§ Objectives
1. Answer these questions using the SYNCOPE-1244 comment:
(a) What did the commenter do when testing the patch, and what was the result?
(b) Which method of JobManagerImpl does the described case occur in?
(c) Which method does the failed instance call in step 4?
2. Retype the SYNCOPE-1244 comment from "i.e. in JobManagerImpl#load, we" up to and including "both call registerJob)".

§ Supplied passage
[ 
https://issues.apache.org/jira/browse/SYNCOPE-1244?page=com.atlassian.jira.plugin.system.issuetabpanels:comment-tabpanel&focusedCommentId=16278436#comment-16278436
 ] 

gonzalad commented on SYNCOPE-1244:
-----------------------------------

Hi Francesco, thanks for your great support and sorry for the delay.

The patch works (I've restarted a few time, and didn't get the issue).
But, looking at the code, it doesn't solve all cases (I think it diminishes the 
failure window, but the window is there even if tiny).

i.e. in JobManagerImpl#load, we could have the following case :
1 - instance 1 *and* instance 2 call register(task) at a similar time (hence 
both call registerJob)
2 - both instance call isRunning check at a similar time, so the job is not 
running.
3 - and then we run the risk of having the initial error (call to SELECT * FROM 
QRTZ_LOCKS WHERE SCHED_NAME = 'scheduler' AND LOCK_NAME = ? FOR UPDATE by both 
instance)
=> at this moment, one of the 2 transaction instance is maked as failed by 
postgres.
4 - the failed instance calls reportDAO.findAll
    This generates an error and the instance startup fails.

§ Material supplied
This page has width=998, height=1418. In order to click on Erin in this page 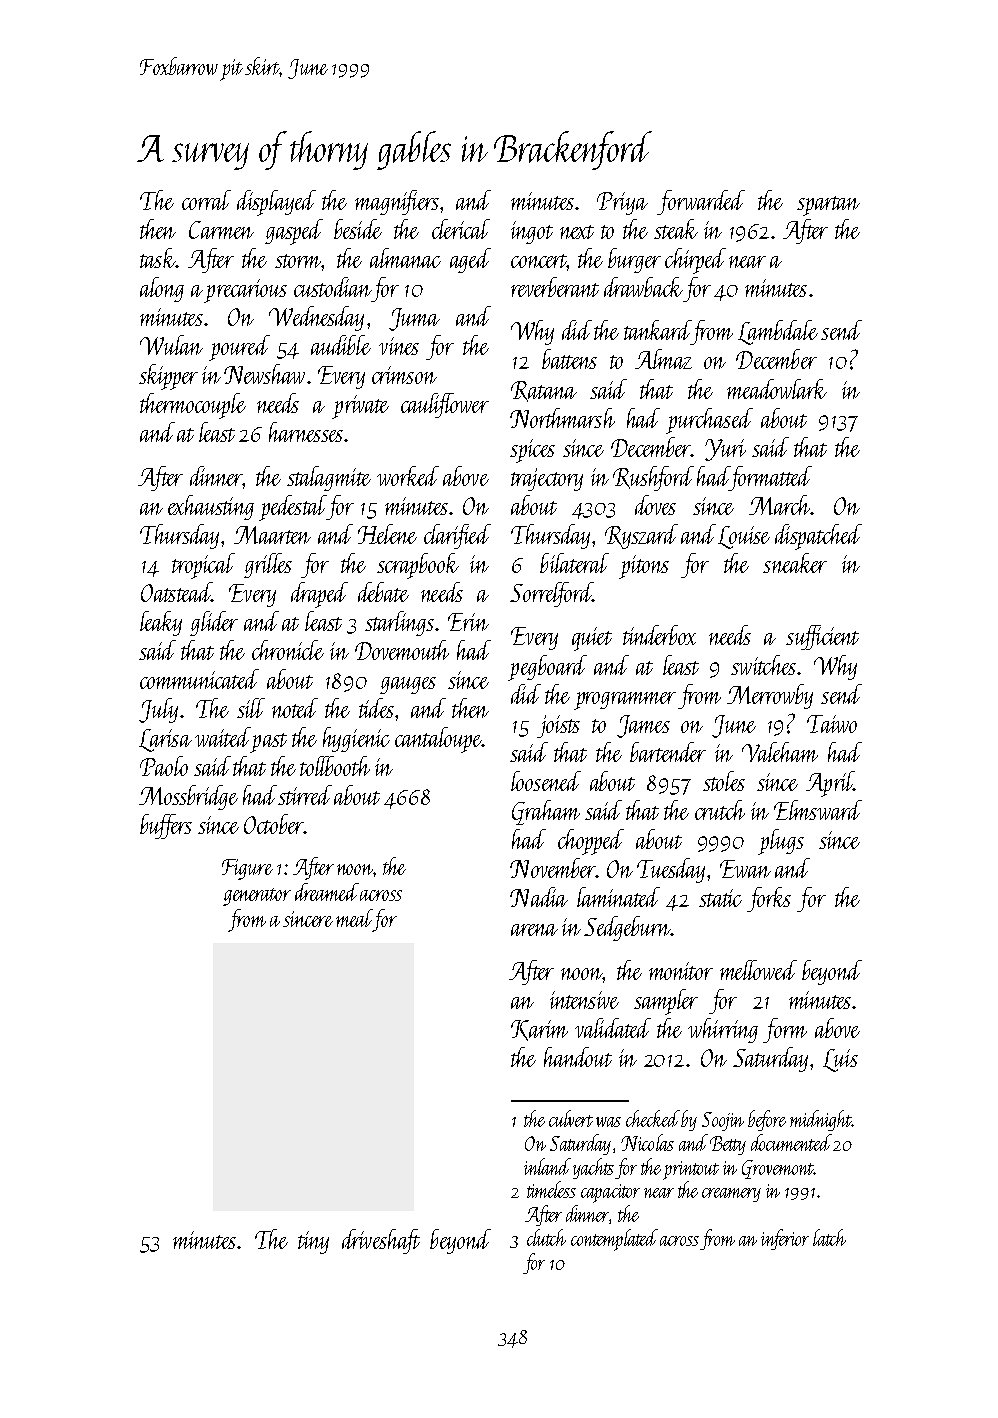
--
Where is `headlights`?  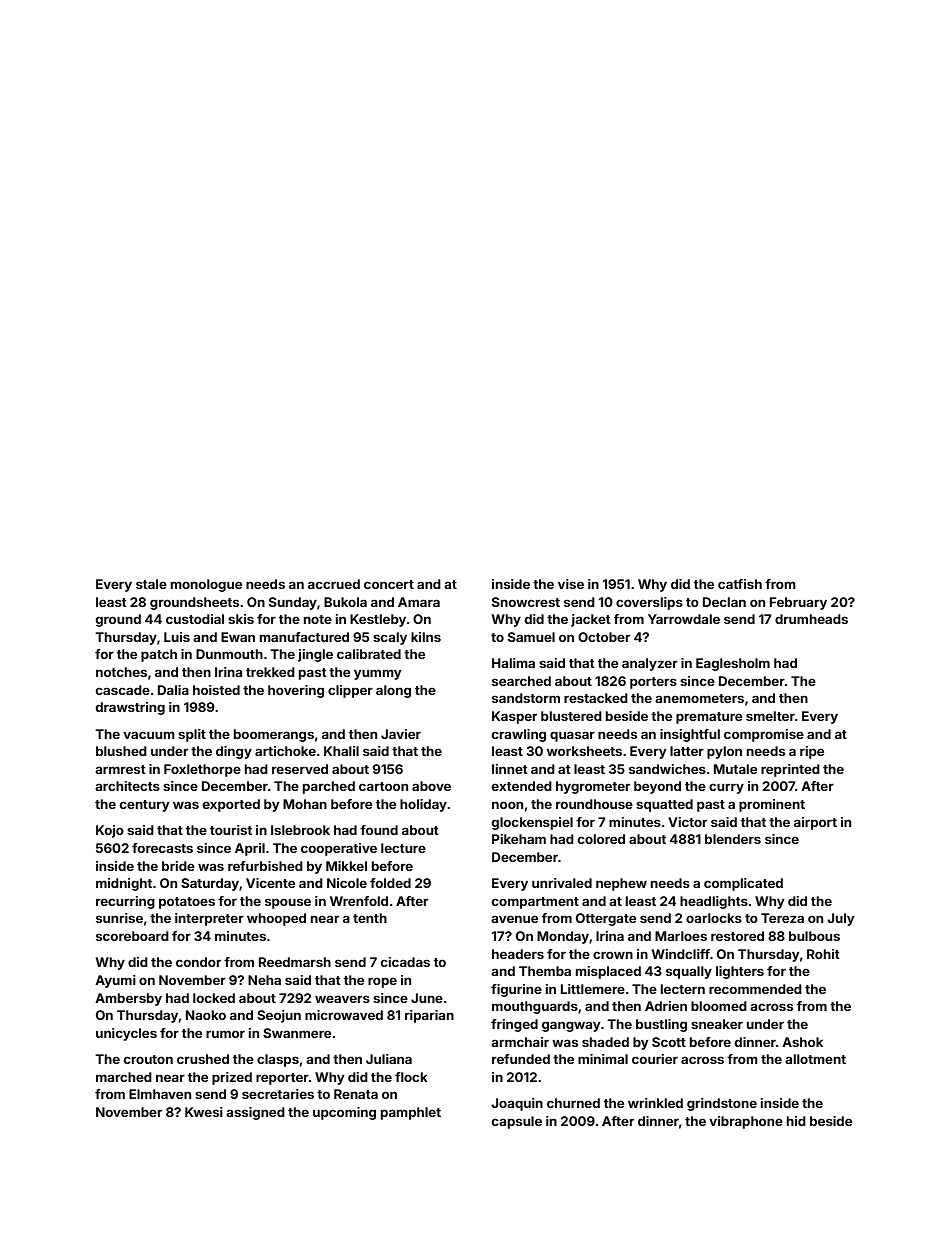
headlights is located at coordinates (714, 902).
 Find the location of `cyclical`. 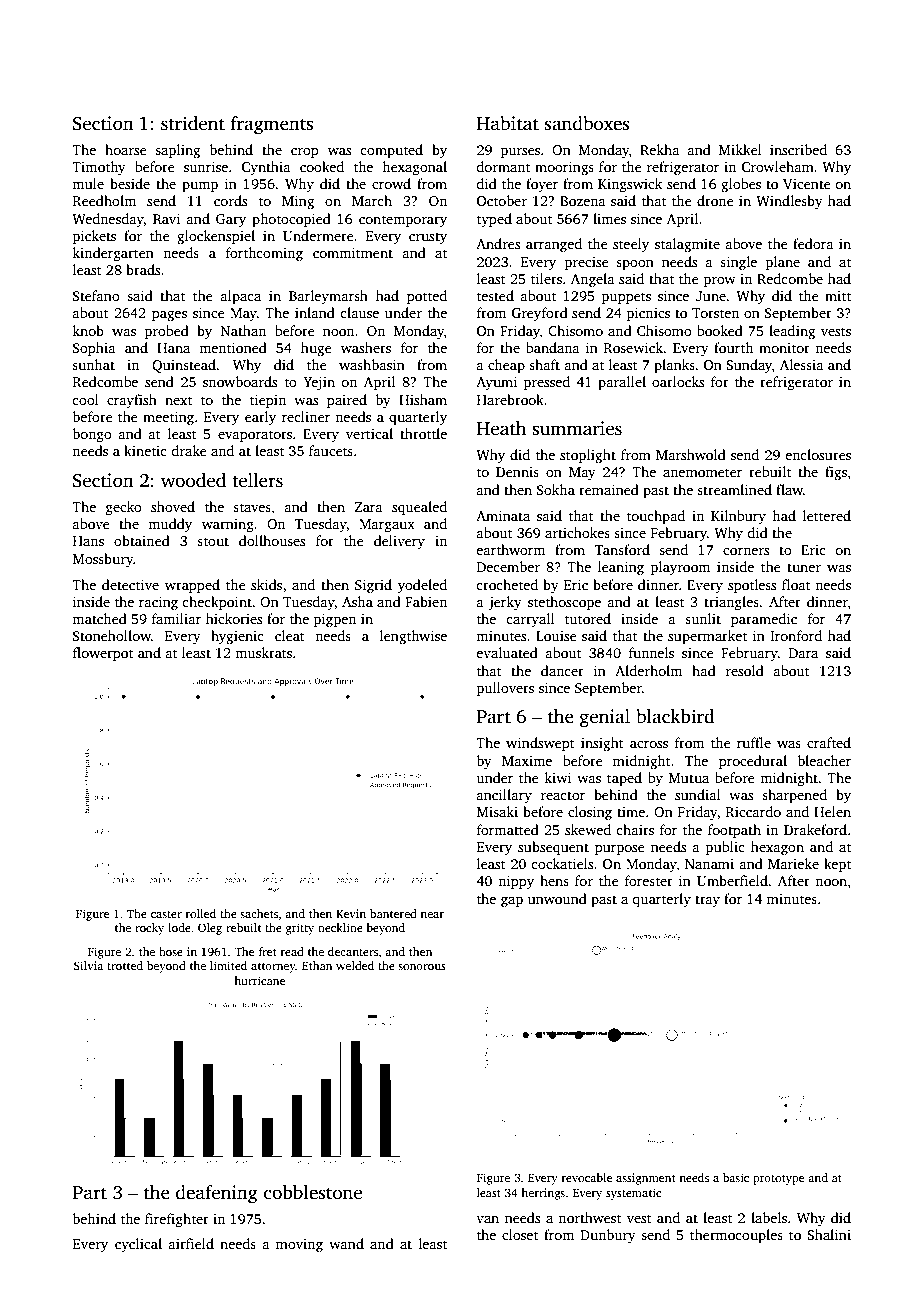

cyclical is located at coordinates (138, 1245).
* * *
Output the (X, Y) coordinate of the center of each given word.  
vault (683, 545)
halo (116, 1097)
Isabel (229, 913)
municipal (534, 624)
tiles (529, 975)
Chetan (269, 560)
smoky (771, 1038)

§ Solutions for each task
1.
(a) The commenter restarted a few times and did not get the issue.
(b) JobManagerImpl#load.
(c) reportDAO.findAll.

2.
i.e. in JobManagerImpl#load, we could have the following case :
1 - instance 1 *and* instance 2 call register(task) at a similar time (hence 
both call registerJob)